Instructions to follow: Every line below from the one with "Where should I" through the one with "Click the sentence" is to be repeated exactly, with no picture among them.

Supplied data:
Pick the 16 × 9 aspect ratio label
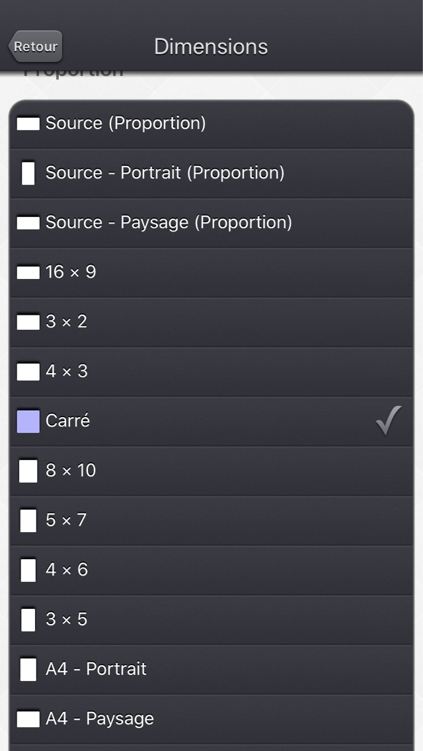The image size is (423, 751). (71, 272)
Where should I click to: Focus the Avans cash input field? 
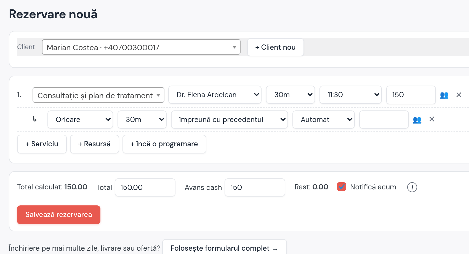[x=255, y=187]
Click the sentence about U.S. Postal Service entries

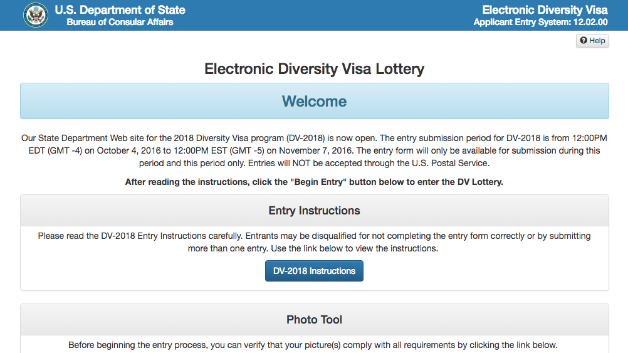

---

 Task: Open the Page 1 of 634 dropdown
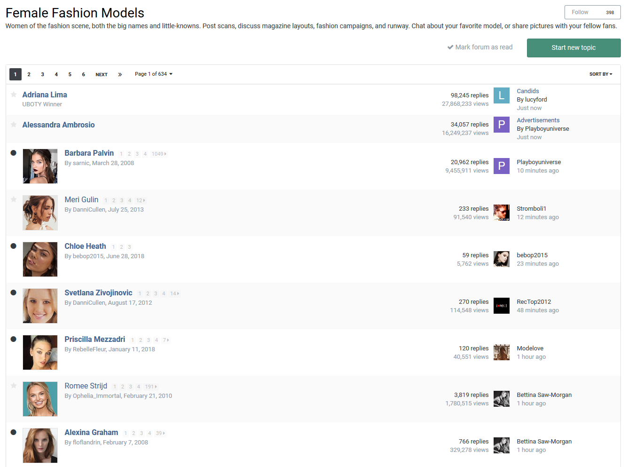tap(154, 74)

Exercise solution:
Where should I click to: Focus the Avans cash input field? 
[x=255, y=187]
Click the sentence about U.S. Postal Service entries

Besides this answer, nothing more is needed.